Laienverständliche Zusammenfassung

Die Nutzung von Merkmalen uns Symptomen (red flags) durch Ärzte zur Untersuchung von gebrochenen Wirbeln bei Patienten mit neu aufgetretenem Rückenschmerz

Dieser Review beschreibt das Verständnis einer gängigen Praxis zur Untersuchung von spinalen Verletzungen, wenn Patienten in eine Hausarztpraxis, Schmerzklinik oder in eine Notaufnahme mit neu aufgetretenem Rückenschmerz kommen.  Für gewöhnlich erheben Ärzte eine Anamnese und untersuchen den Rücken, um eine Wirbelsäulenfraktur auszuschließen.  Der Grund für diese Überprüfung auf Frakturen ist, dass sich die Behandlung einer Fraktur von der Behandlung von gewöhnlichen Rückenschmerzen unterscheidet.  Frakturen werden in der Regel anhand einer Röntgenaufnahme diagnostiziert, dann mit der Verordnung von Ruhe, einer Rückenstütze und Schmerzmitteln behandelt.  Gewöhnliche Schmerzen im Rücken werden mit Bewegung, Chiropraxis und Schmerzmitteln behandelt; Röntgen, Computertomographie (CT) und Magnetresonanz-Tomographie Scans eignen sich hier nicht für die Diagnose.  Frakturen sind selten, sie sind nur in einem bis 4,5 % der Fälle die Ursache von Rückenschmerzen, bei Patienten, die mit neu aufgetretenen Rückenschmerzen in die Hausarztpraxis kommen.

Acht Studien mit mehreren tausend Patienten haben 29 verschiedene Fragen und Techniken der körperlichen Untersuchungen beschrieben, welche verwendet wurden, um nach Wirbelsäulenfrakturen zu suchen.  Die meisten der 29 Studien waren nicht genau.  Die besten vier Fragen handelten von der Verwendung von Steroiden (die Einnahme von Steroiden kann zu schwachen Knochen führen), dem Alter des Patienten (Alter über 74 erhöht das Risiko von Knochenbrüchen) und der Frage nach vorausgegangenen Traumata, wie beispielsweise Stürzen.  Eine Kombination der besten Testfragen scheint die Genauigkeit zu verbessern.  Beispielsweise leiden Frauen über 74 Jahre, welche beim Arzt über Rückenschmerzen klagen eher an einer Fraktur.  In der Notaufnahme stellte eine Prellung oder ein Kratzer an der schmerzenden Stelle des Rückens den besten Hinweis auf eine spinale Fraktur da.

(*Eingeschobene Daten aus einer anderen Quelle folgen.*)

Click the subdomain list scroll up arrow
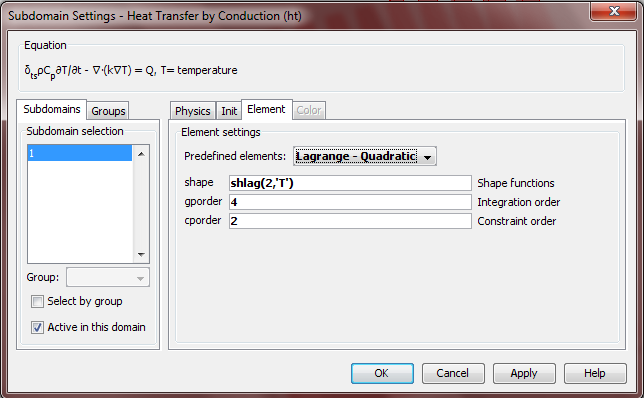This screenshot has height=398, width=644. pos(141,154)
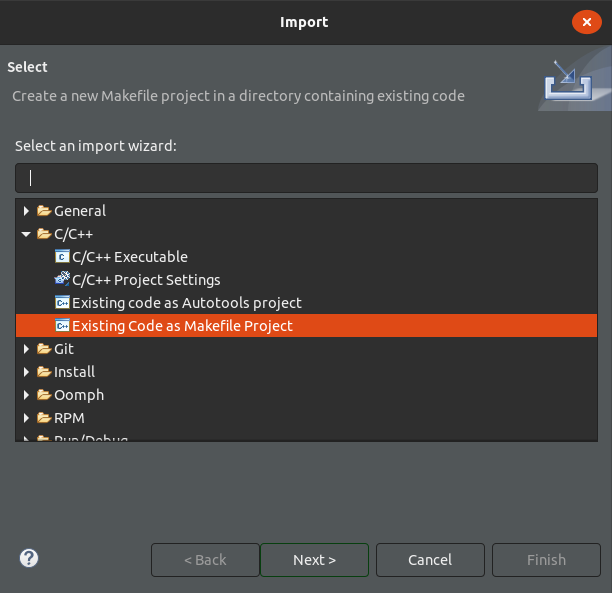Click the Makefile Project wizard icon
612x593 pixels.
[62, 326]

Frakturen sind selten und erfordern in der Regel keine Notfallbehandlung. Selbst wenn Warnsignale vorhanden sind, können Ärzte und Patienten abwarten und beobachten.  Während des Abwartens sollten Patienten Behandlungen in Form von Bewegung und Manipulation vermeiden, welche nicht für Wirbelsäulenfrakturen empfohlen werden.

Die schlimmsten Auswirkungen durch das Screening aufgrund von Merkmalen und Symptomen schlechterer Qualität sind Überbehandlung und Unterbehandlung.  Wenn die Tests nicht genau sind, erhalten Patienten ohne Bruch eine Röntgen- oder CT-Aufnahme, welche sie nicht benötigen und werden unnötigen Belastungen durch Röntgenstrahlen ausgesetzt. Weiterhin bedeutet das unnötige Verunsicherung für den Patienten sowie insgesamt höhere Kosten.  Das andere, mögliche (weitaus seltenere) Extrem, ist dass eine tatsächliche Fraktur übersehen wird und der Patient nicht gleich die beste Therapie erhält.

Die meisten Studien waren von niedriger oder moderater Qualität, sodass weitere Untersuchungen erforderlich sind, um die beste Kombination aus Fragen und Untersuchungsmethoden zu identifizieren.